======== Exercise data
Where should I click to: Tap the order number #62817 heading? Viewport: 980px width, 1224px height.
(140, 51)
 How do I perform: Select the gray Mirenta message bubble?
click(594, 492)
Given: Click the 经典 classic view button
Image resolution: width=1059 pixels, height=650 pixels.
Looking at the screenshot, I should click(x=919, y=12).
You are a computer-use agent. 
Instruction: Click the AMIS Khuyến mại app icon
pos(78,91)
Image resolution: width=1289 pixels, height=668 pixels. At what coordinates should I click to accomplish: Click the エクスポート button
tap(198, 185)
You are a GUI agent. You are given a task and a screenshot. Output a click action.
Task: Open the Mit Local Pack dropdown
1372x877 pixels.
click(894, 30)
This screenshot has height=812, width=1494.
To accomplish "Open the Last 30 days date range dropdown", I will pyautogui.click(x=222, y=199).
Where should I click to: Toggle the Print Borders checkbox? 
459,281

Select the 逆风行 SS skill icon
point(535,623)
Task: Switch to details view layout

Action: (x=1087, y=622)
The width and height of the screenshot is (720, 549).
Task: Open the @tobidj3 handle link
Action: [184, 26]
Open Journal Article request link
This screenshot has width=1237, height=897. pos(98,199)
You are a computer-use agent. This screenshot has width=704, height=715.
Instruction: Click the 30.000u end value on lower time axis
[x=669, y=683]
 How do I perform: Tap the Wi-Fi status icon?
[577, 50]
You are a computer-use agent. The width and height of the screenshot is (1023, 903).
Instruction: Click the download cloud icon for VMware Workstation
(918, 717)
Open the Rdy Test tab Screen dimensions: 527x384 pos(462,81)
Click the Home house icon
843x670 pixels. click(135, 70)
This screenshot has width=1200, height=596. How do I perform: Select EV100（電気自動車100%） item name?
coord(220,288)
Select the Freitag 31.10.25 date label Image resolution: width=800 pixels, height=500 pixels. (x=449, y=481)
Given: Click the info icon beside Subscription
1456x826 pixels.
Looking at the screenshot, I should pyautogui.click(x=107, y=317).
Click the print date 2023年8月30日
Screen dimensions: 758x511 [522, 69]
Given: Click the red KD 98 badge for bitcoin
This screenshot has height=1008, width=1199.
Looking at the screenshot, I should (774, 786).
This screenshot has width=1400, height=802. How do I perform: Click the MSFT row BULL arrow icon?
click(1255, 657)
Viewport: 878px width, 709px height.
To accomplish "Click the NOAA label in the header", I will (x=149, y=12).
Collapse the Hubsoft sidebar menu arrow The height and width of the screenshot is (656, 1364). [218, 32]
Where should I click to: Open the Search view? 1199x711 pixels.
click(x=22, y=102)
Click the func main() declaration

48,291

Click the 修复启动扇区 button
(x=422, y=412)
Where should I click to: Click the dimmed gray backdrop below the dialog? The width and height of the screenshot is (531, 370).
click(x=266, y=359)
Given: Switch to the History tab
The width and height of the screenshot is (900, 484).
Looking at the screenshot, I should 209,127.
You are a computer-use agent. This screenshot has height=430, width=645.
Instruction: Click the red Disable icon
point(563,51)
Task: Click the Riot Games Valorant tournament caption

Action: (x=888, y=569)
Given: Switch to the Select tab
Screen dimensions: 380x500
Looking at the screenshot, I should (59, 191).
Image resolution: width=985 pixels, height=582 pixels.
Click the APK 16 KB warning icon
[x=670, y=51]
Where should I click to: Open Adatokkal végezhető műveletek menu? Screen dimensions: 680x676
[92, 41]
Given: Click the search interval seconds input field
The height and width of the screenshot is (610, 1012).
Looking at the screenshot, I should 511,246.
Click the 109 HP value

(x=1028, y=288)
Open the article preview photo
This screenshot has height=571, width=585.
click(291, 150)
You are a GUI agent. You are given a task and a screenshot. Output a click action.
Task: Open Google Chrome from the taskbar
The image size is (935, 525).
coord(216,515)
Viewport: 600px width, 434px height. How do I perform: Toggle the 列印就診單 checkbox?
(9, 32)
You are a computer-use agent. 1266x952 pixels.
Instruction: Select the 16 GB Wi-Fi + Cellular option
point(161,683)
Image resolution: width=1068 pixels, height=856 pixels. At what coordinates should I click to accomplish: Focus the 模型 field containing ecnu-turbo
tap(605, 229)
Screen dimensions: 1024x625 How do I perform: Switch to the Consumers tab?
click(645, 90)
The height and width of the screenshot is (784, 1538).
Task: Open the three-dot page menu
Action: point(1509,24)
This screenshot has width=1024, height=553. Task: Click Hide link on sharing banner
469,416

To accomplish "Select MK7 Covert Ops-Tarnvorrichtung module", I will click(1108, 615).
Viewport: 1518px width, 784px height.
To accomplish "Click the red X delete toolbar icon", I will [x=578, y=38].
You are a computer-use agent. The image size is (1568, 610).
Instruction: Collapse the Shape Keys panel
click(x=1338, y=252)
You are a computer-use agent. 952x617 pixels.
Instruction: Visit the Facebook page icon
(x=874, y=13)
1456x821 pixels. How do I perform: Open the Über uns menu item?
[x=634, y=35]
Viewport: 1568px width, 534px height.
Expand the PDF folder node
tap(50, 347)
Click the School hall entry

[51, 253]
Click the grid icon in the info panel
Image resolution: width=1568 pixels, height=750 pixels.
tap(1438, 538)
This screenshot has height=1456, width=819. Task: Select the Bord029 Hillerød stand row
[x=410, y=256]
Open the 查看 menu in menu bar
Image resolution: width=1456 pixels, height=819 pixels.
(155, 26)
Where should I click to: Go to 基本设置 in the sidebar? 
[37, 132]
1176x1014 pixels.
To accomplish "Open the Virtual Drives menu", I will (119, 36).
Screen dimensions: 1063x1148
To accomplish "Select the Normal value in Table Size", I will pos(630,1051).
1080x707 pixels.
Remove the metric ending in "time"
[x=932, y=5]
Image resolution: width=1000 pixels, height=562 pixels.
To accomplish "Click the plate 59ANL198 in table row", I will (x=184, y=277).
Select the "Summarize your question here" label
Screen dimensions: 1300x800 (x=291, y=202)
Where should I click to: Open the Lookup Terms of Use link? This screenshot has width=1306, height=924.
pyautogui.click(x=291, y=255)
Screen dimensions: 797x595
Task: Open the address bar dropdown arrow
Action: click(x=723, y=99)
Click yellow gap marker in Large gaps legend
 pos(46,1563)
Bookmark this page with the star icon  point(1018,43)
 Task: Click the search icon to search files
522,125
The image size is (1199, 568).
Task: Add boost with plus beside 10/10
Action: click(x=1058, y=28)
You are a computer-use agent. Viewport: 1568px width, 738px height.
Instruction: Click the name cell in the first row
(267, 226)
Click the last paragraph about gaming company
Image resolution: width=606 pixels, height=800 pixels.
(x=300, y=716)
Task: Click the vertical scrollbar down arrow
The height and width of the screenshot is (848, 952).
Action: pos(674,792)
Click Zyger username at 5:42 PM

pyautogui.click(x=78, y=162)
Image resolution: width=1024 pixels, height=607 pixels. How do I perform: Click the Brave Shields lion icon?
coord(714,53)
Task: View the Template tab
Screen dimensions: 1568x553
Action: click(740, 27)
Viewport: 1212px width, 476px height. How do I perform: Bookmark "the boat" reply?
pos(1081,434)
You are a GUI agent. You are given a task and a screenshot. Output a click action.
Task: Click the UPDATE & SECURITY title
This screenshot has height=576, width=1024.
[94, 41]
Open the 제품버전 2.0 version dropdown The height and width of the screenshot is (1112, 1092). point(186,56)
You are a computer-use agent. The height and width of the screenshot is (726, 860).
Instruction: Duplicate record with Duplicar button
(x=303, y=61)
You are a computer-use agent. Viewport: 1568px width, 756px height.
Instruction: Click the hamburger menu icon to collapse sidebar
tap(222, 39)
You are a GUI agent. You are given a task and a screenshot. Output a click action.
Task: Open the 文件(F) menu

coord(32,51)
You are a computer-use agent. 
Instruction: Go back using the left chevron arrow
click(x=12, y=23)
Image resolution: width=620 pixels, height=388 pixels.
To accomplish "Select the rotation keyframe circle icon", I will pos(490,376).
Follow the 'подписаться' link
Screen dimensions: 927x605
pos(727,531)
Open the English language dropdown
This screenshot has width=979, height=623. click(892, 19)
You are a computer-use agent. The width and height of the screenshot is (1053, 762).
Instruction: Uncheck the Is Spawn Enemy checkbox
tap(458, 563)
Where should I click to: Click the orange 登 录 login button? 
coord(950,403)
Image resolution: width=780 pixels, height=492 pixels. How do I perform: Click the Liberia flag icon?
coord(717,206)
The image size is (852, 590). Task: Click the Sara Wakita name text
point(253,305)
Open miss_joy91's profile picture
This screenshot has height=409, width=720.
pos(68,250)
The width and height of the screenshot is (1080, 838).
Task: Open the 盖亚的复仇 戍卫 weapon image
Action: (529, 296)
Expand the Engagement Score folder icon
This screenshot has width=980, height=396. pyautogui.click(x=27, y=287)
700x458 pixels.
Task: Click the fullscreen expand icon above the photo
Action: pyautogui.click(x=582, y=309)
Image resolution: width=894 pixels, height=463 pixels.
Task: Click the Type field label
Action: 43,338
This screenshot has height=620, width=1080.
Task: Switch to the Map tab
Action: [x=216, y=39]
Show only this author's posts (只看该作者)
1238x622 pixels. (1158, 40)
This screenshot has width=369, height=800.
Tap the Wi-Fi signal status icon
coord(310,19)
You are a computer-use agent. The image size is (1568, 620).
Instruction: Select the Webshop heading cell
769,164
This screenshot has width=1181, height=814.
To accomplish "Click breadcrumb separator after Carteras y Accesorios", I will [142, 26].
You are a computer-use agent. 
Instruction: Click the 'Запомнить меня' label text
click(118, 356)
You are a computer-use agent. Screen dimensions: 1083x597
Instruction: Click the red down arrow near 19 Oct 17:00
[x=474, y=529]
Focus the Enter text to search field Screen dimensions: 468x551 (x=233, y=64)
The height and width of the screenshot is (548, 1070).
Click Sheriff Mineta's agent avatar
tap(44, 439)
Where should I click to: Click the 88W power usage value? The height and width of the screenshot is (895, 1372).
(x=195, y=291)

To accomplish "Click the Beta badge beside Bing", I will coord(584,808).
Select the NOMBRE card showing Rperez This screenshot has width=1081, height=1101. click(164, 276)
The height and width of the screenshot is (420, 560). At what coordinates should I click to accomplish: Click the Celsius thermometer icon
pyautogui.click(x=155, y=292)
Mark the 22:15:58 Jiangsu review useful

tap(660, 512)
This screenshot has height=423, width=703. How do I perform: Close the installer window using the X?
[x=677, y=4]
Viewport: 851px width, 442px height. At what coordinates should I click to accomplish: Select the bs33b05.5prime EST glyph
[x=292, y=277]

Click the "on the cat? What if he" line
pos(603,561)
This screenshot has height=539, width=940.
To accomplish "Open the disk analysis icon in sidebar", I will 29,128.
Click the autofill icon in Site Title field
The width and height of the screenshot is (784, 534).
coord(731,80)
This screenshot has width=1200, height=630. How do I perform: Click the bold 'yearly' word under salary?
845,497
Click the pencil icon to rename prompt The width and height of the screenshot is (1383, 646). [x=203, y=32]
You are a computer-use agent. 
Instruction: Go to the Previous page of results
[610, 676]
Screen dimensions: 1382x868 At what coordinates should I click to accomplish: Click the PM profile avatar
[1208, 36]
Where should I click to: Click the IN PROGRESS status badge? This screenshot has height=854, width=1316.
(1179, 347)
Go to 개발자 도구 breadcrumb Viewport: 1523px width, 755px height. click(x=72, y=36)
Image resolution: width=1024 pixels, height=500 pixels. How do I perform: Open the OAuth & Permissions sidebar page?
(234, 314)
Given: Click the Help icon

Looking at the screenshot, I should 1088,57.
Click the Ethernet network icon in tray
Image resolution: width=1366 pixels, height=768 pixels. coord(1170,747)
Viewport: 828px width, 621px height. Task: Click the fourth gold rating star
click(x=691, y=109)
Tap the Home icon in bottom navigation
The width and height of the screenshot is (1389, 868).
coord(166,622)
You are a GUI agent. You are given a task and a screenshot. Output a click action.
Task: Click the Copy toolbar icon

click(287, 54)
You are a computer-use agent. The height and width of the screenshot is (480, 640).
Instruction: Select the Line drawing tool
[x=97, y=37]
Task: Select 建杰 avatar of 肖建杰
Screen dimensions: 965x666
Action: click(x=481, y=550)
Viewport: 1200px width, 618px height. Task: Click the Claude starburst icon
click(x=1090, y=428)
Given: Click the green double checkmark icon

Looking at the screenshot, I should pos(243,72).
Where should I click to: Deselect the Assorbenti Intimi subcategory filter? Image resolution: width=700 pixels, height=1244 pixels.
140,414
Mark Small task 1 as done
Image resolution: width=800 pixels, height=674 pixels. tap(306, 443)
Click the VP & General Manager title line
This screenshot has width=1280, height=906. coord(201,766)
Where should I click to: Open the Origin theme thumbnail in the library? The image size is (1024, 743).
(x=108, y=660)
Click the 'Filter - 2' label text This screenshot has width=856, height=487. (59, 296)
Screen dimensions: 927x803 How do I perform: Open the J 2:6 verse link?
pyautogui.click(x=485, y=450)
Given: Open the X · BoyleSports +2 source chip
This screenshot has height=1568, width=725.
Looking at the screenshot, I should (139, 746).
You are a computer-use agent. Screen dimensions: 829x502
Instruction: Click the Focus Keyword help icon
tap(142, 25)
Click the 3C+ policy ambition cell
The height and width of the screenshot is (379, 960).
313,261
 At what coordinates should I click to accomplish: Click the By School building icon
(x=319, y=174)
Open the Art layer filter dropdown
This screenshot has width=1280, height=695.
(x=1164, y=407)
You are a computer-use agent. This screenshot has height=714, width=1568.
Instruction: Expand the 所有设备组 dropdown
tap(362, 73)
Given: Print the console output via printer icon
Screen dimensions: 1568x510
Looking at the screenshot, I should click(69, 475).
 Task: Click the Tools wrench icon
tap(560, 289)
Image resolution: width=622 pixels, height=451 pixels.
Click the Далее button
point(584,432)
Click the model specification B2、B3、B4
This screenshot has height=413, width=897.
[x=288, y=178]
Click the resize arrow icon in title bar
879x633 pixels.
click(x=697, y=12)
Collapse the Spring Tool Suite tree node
================
- [Description of the task]
Copy all lines from the data that hold the word "breadcrumb".

- [Problem solution]
To accomplish "Click breadcrumb separator after Carteras y Accesorios", I will [142, 26].
Go to 개발자 도구 breadcrumb Viewport: 1523px width, 755px height. click(x=72, y=36)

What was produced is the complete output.